Ces modules, dit-on, pourraient être coanimés par des enseignants volontaires, des formateurs communautaires ou des jeunes leaders.

Il est demandé une reconnaissance officielle des initiatives communautaires, à travers des labellisations ou des appuis logistiques. Elle permettrait d’encourager leur professionnalisation et leur ancrage dans le système éducatif. Cela impliquerait également une supervision minimale garantissant la qualité et la sécurité des activités.

En outre, les projets de vacances pourraient faire l’objet de restitutions en début d’année scolaire, valorisés dans les conseils d’école ou intégrés à des projets pédagogiques. « Cette articulation renforcerait le lien entre apprentissages formels et informels », a expliqué Cosydep. Qui milite aussi pour la formation de facilitateurs et animateurs pédagogiques de vacances.

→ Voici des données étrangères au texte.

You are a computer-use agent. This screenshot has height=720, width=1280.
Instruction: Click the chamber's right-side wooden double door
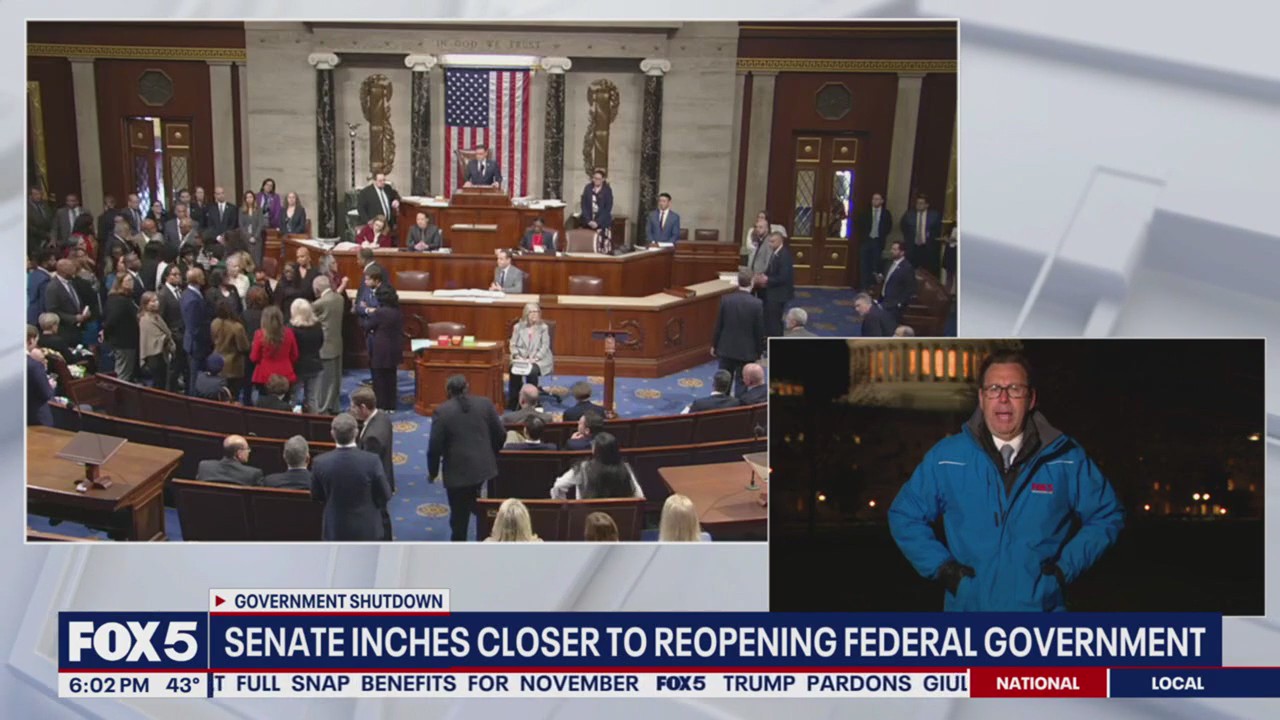coord(822,208)
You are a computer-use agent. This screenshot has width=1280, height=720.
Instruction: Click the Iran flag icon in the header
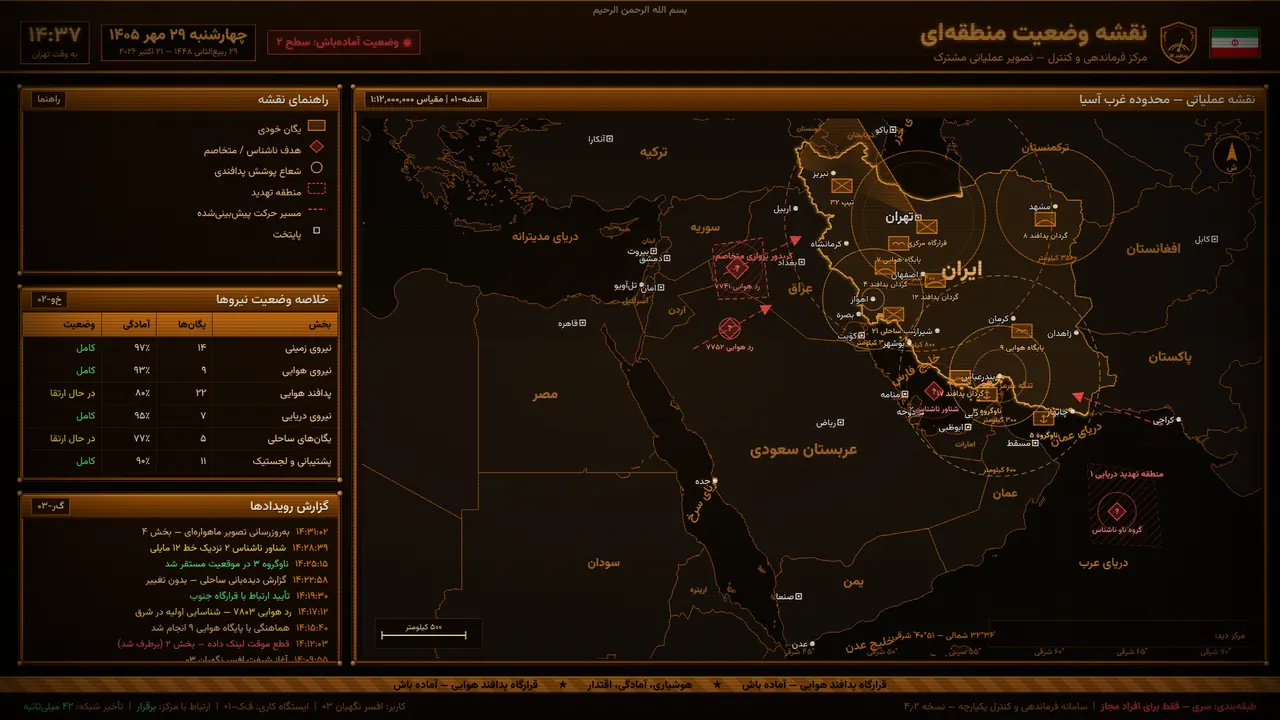tap(1234, 43)
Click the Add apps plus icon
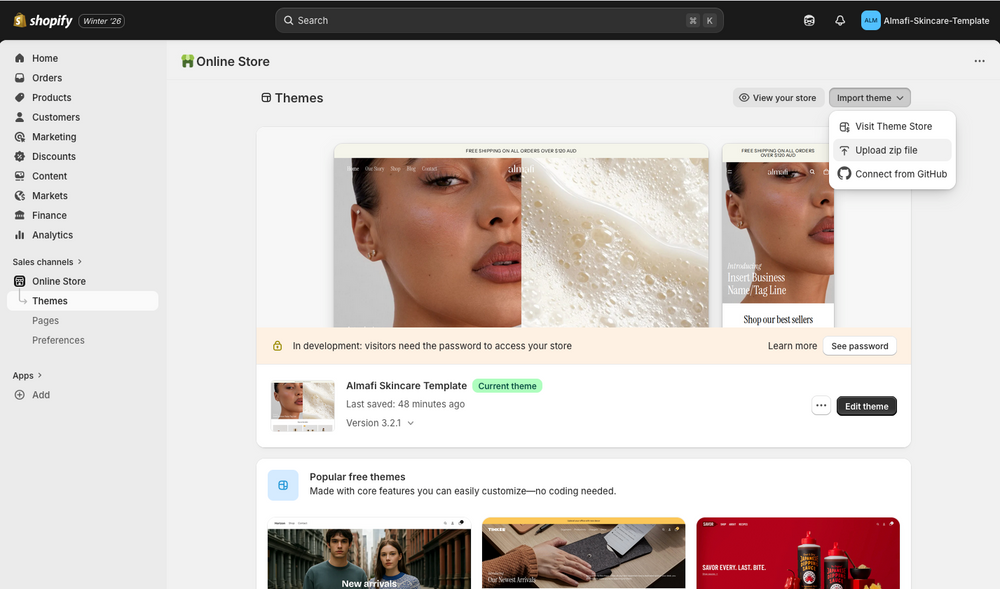 (19, 395)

À noter que le but du présent rapport de la Cosydep est d’offrir aux décideurs un cadre structuré d’analyse, de dialogue et de transformation systémique. Le document rassemble de manière rigoureuse les perceptions citoyennes, les constats issus du terrain, les analyses croisées de panels d’acteurs aux niveaux national et local, ainsi que les propositions formulées pour inspirer l’action publique.